My programs are blocked by avast anti-virus
A nice way to increment the confidence of all AV software is to digitally sign your code. Thawte has the cheapest well-recognized certificates starting below 100 € / year.
-- update after @Herr_Doktor's comment nearly two years later --
I recently ran into a new situation when code signing was not an option - I write open source for Joomla in php.
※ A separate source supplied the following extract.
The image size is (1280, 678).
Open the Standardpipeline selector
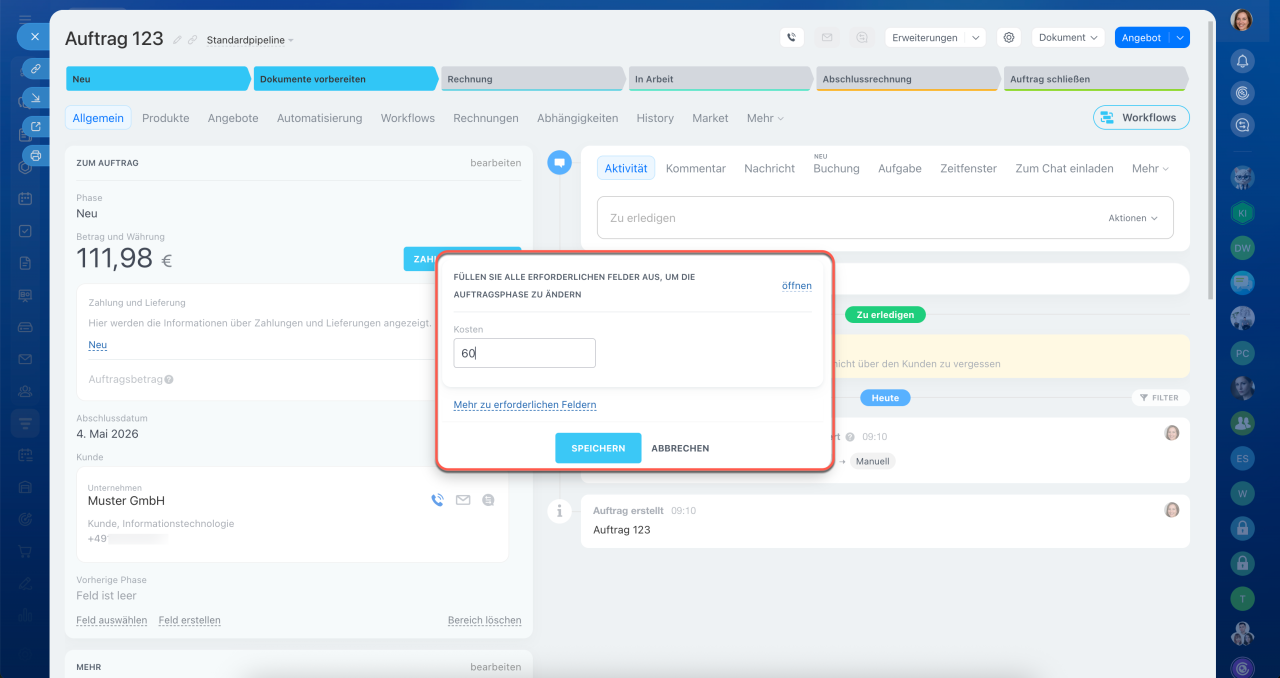[x=250, y=41]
After I received the first indications that Avast marked my file as a (false) positive, I contacted them and they whitelisted my file within hours.
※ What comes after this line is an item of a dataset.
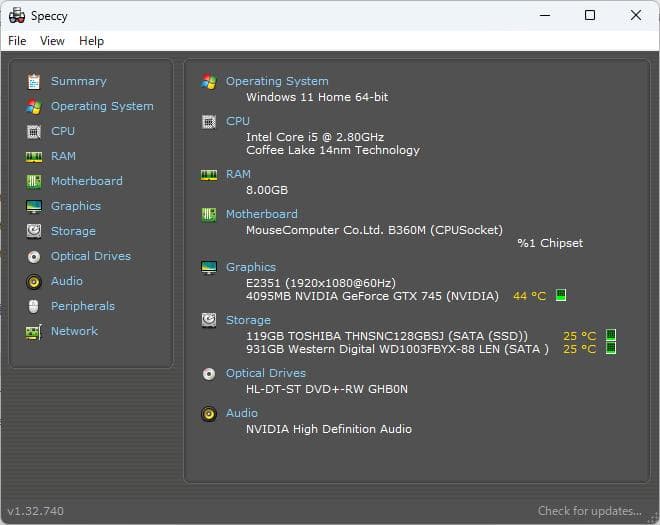Click the Audio speaker icon in sidebar
Viewport: 660px width, 525px height.
tap(34, 281)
In order to make my life easier, I am creating a separate file with the supposedly "dangerous" function, so that future changes to the program won't require to re-submit it for whitelisting.
Possibly the speed in their response was helped by the fact that reading a short php file is faster than reverse engineering compiled code; nonetheless they were kind, quick and effective.
AV programs work by analyzing files for patterns of known "bad behaviour".
If your program is dereferencing pointers, writing 200 bytes into a 100 byte buffer or similar, chances are you will generate code that is similar to a signature of a known attack. (since most attacks exploit these kinds of programming errors)
You should debug your code (if on linux try valgrind or efence) and make sure that memory is handled correctly.
You can be interested in this article:
http://www.codeproject.com/Articles/71128/The-Case-of-Evil-WinMain
It illustrate how antivirus can literally go nuts when dealing with small programs linking a simple C run-time library.
The only thing you can do is signal the problem to the antivirus makers and hope in a fair behavior from them.